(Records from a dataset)
===============

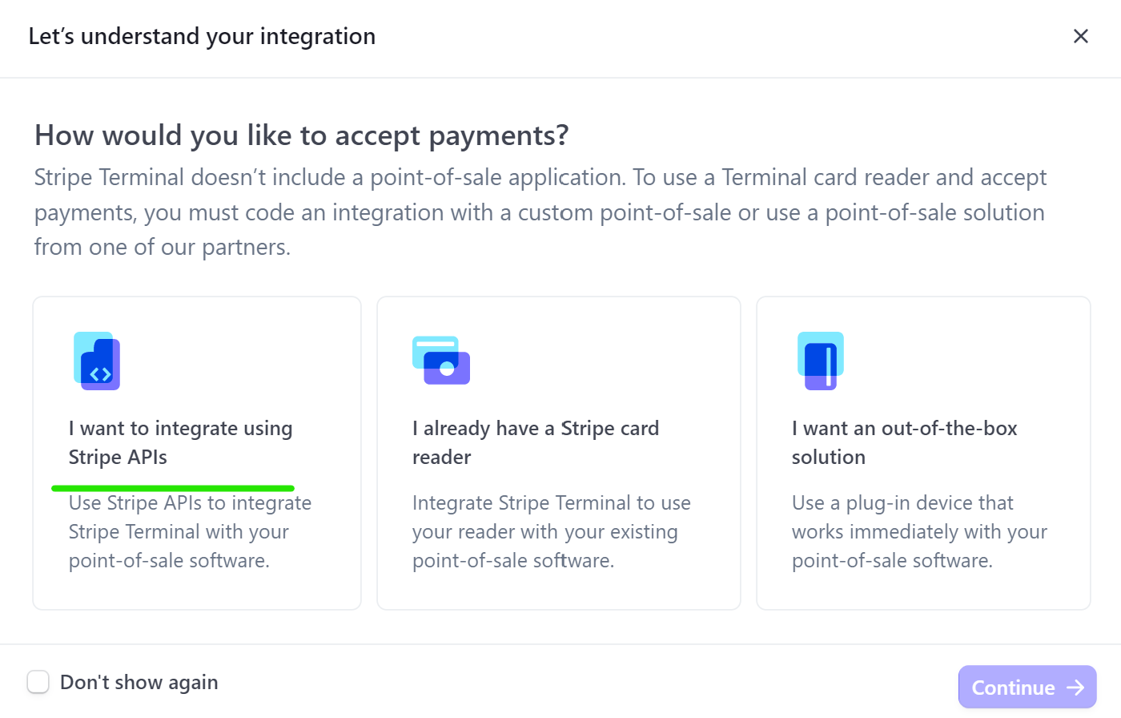Image resolution: width=1121 pixels, height=718 pixels.
Task: Click the Stripe APIs code bracket icon
Action: coord(97,361)
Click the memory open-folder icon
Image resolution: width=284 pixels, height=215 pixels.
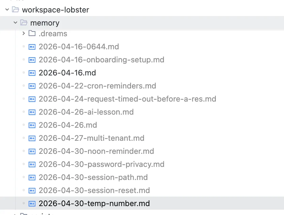24,23
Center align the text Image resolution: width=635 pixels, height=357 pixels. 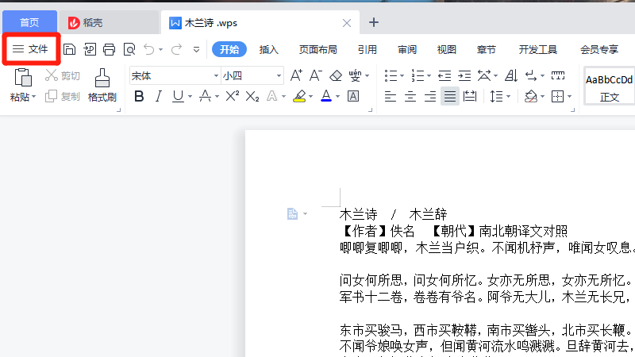[410, 97]
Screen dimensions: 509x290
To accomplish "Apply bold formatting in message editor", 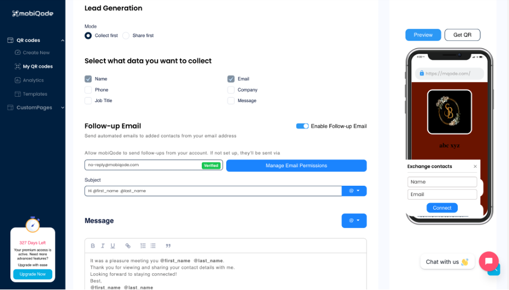I will (93, 246).
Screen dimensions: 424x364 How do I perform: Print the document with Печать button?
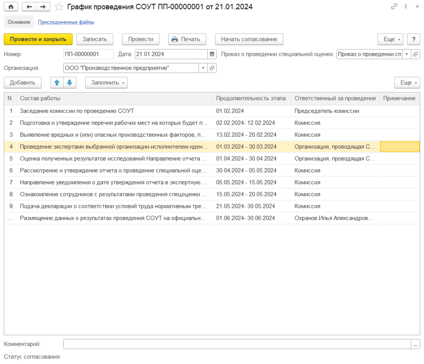click(x=187, y=39)
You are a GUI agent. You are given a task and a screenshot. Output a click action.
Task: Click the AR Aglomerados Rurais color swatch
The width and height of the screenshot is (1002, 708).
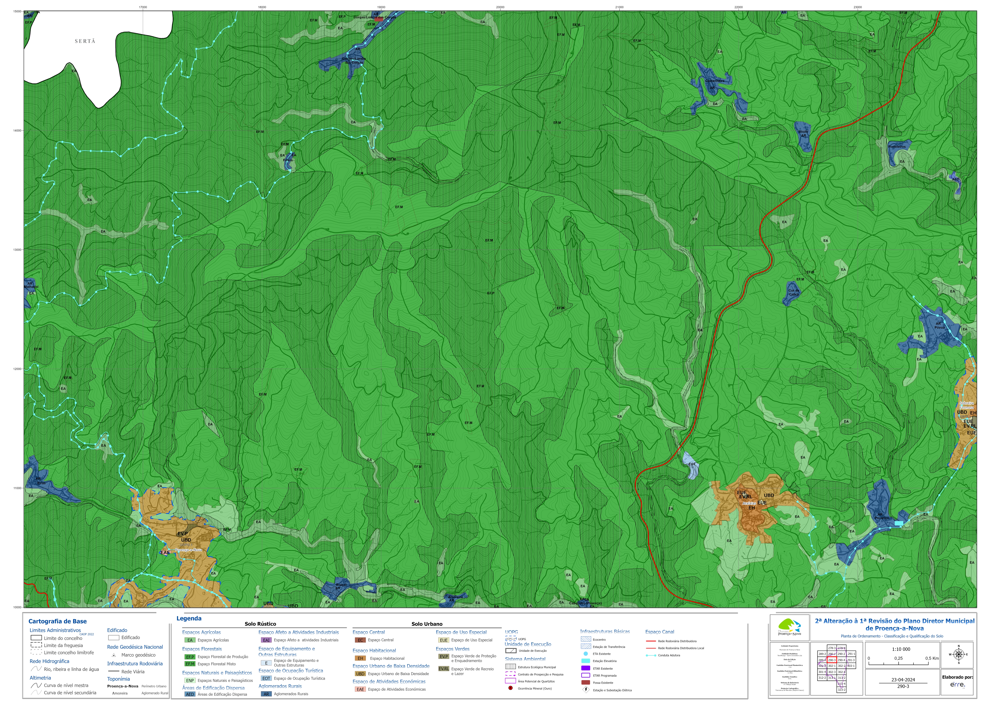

===============

## Work to be completed
Reproduce each line of the entries in which the word "screenshot" is found.

## Result of this exercise
You are a GUI agent. You are given a task and a screenshot. Output a click action.
The width and height of the screenshot is (1002, 708).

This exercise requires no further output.